------ Dataset content
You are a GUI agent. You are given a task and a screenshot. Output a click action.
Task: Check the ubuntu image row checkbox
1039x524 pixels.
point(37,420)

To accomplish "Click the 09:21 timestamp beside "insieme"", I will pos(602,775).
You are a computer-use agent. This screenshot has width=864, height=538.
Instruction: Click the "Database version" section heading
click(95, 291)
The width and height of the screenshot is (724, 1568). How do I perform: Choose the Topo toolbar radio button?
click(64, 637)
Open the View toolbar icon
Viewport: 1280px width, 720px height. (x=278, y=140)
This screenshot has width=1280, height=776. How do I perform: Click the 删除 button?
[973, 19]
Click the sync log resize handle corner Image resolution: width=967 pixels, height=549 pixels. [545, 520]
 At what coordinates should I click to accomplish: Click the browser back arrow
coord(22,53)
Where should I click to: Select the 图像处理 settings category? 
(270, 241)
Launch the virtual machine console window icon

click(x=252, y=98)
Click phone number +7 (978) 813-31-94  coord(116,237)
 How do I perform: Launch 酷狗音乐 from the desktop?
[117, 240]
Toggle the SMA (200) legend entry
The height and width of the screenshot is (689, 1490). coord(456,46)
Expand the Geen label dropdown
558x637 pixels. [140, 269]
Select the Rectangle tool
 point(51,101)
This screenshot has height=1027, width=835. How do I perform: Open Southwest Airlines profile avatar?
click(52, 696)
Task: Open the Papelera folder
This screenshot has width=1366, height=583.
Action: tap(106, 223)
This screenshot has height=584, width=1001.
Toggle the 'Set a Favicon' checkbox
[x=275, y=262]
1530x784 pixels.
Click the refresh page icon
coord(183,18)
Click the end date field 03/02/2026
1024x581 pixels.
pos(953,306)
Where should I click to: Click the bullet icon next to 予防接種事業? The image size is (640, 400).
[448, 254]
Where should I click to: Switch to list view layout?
------------
Do this:
Copy all of the data above line for line, changing nothing.

Exercise solution:
You are a GUI agent. You are given a task and a screenshot. Output a click action.
Task: Check the ubuntu image row checkbox
1039x524 pixels.
point(37,420)

To accomplish "Click the 09:21 timestamp beside "insieme"", I will pos(602,775).
You are a computer-use agent. This screenshot has width=864, height=538.
Instruction: Click the "Database version" section heading
click(95, 291)
The width and height of the screenshot is (724, 1568). How do I perform: Choose the Topo toolbar radio button?
click(64, 637)
Open the View toolbar icon
Viewport: 1280px width, 720px height. (x=278, y=140)
This screenshot has width=1280, height=776. How do I perform: Click the 删除 button?
[973, 19]
Click the sync log resize handle corner Image resolution: width=967 pixels, height=549 pixels. [545, 520]
 At what coordinates should I click to accomplish: Click the browser back arrow
coord(22,53)
Where should I click to: Select the 图像处理 settings category? 
(270, 241)
Launch the virtual machine console window icon

click(x=252, y=98)
Click phone number +7 (978) 813-31-94  coord(116,237)
 How do I perform: Launch 酷狗音乐 from the desktop?
[117, 240]
Toggle the SMA (200) legend entry
The height and width of the screenshot is (689, 1490). coord(456,46)
Expand the Geen label dropdown
558x637 pixels. [140, 269]
Select the Rectangle tool
 point(51,101)
This screenshot has height=1027, width=835. How do I perform: Open Southwest Airlines profile avatar?
click(52, 696)
Task: Open the Papelera folder
This screenshot has width=1366, height=583.
Action: tap(106, 223)
This screenshot has height=584, width=1001.
Toggle the 'Set a Favicon' checkbox
[x=275, y=262]
1530x784 pixels.
Click the refresh page icon
coord(183,18)
Click the end date field 03/02/2026
1024x581 pixels.
pos(953,306)
Where should I click to: Click the bullet icon next to 予防接種事業? The image size is (640, 400).
[448, 254]
Where should I click to: Switch to list view layout?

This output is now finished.